For one in ten people, having a cat nearby means coughing, sneezing, teary eyes and itching. Interest in cat allergies has also been growing in recent years, especially since domestic cats have evolved into “always house cats” and thus often act on our immune system.
We always associate cat allergies with their skin and hair, but the culprit actually lies in their saliva: the Fel d1 protein. Since cats lick themselves profusely, their skin and hair are also covered in it. This is how you get boss sniffers.
US researchers from the Indoor Biotechnologies Research Center want to tackle the problem at the source. They succeeded in inactivating the Fel d1 protein by the crispr-cas gene editing technique. in the magazine CRISPR magazine They write that in this way it is possible to make a cat allergy-free – without harming the animal, they say.
At the same time, it’s not really clear what the function of the protein in question is for cats. Males have more than female cats, and kittens do not produce them. So it could be a pheromone that cats hope to attract each other. Currently, the researchers have conducted their research only in a Petri dish. Now they want to develop a so-called ‘knockout cat’: a cat in which the Fel d1 protein has been knocked out.

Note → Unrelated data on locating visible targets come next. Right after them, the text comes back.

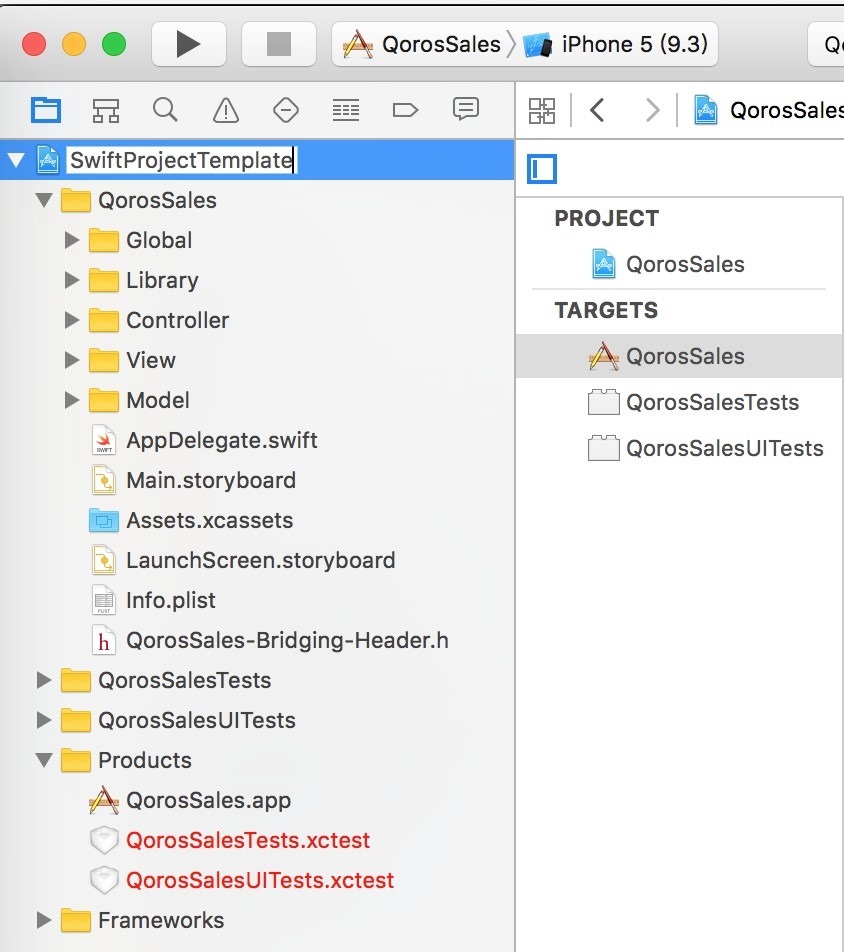Open the Issue navigator warning icon
Image resolution: width=844 pixels, height=952 pixels.
point(226,109)
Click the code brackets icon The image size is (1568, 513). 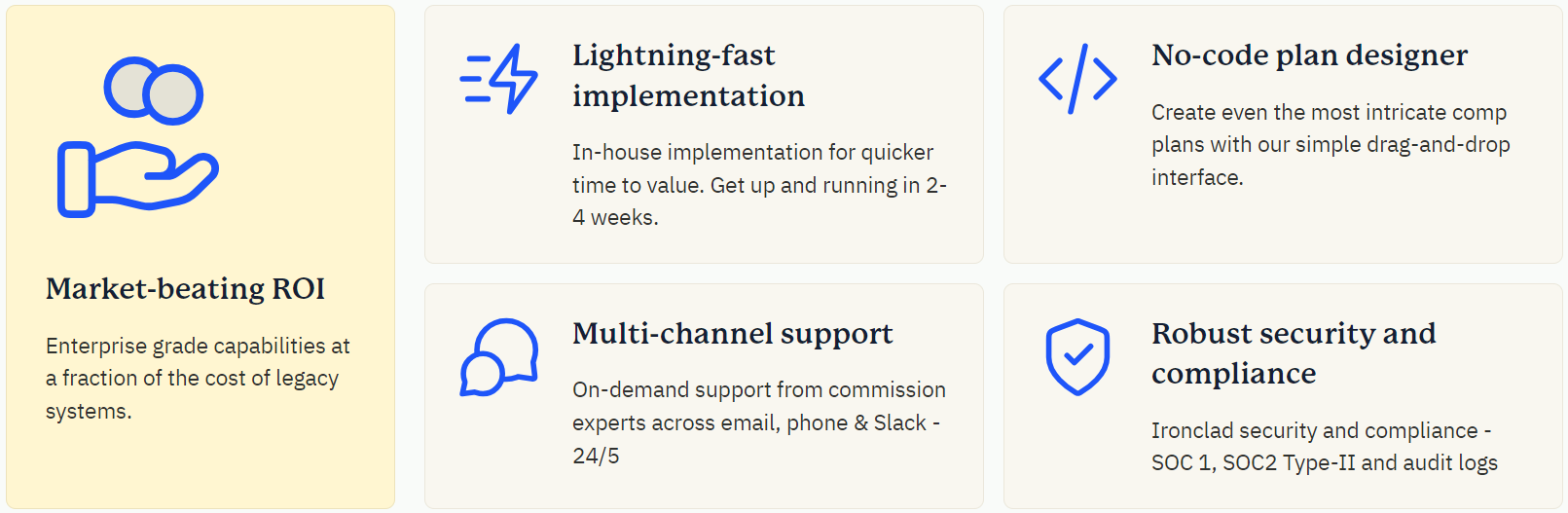(x=1077, y=79)
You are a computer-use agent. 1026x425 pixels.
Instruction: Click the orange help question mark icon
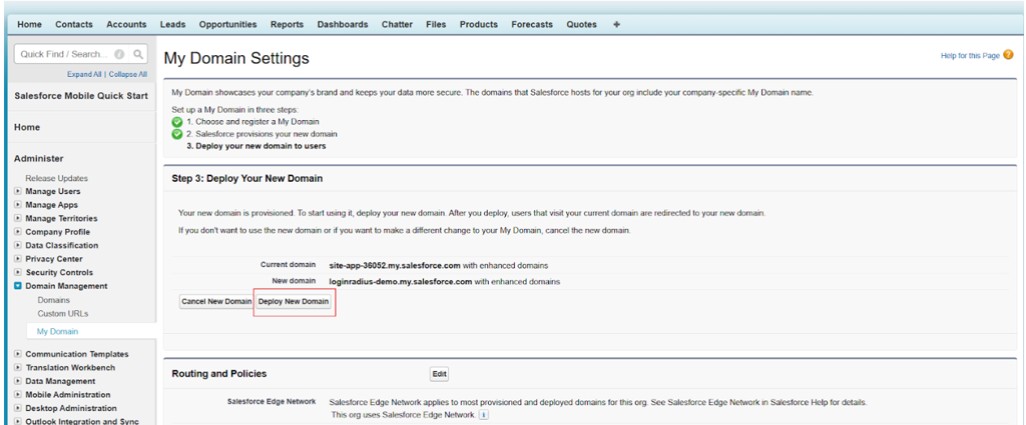point(1008,55)
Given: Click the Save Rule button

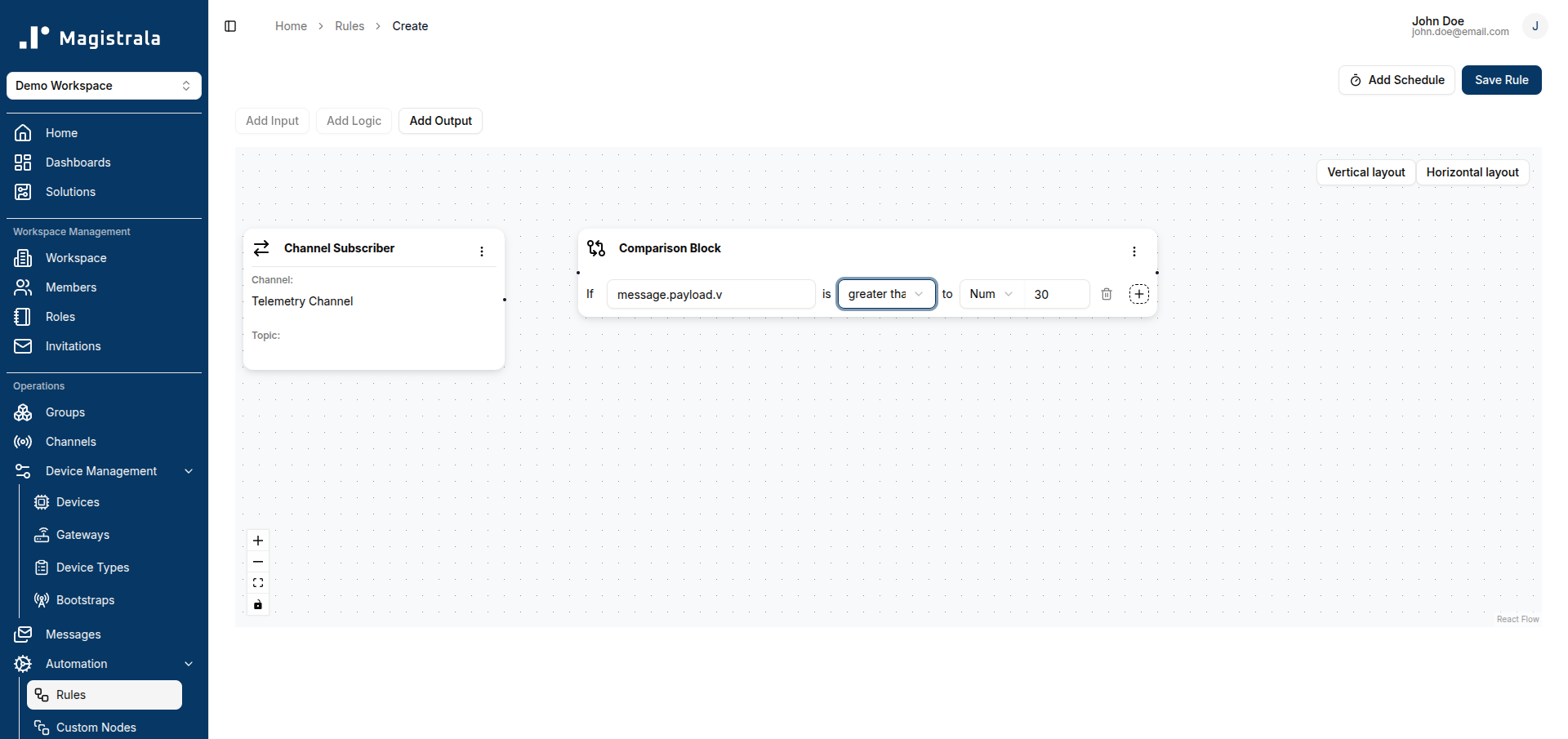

However, their ultimate goal is not to breed an allergy-free breed, lead researcher Nicole Brackett wrote in an email. Instead, she and her colleagues aim for a treatment that cat owners or veterinarians can administer periodically to make their cat less irritable.
In any case, the path to GMO allergy-free cats is open then. Perhaps we should, once again, ask ourselves how far we want to go with CRISPR. So what, the mice you don’t have to be afraid of?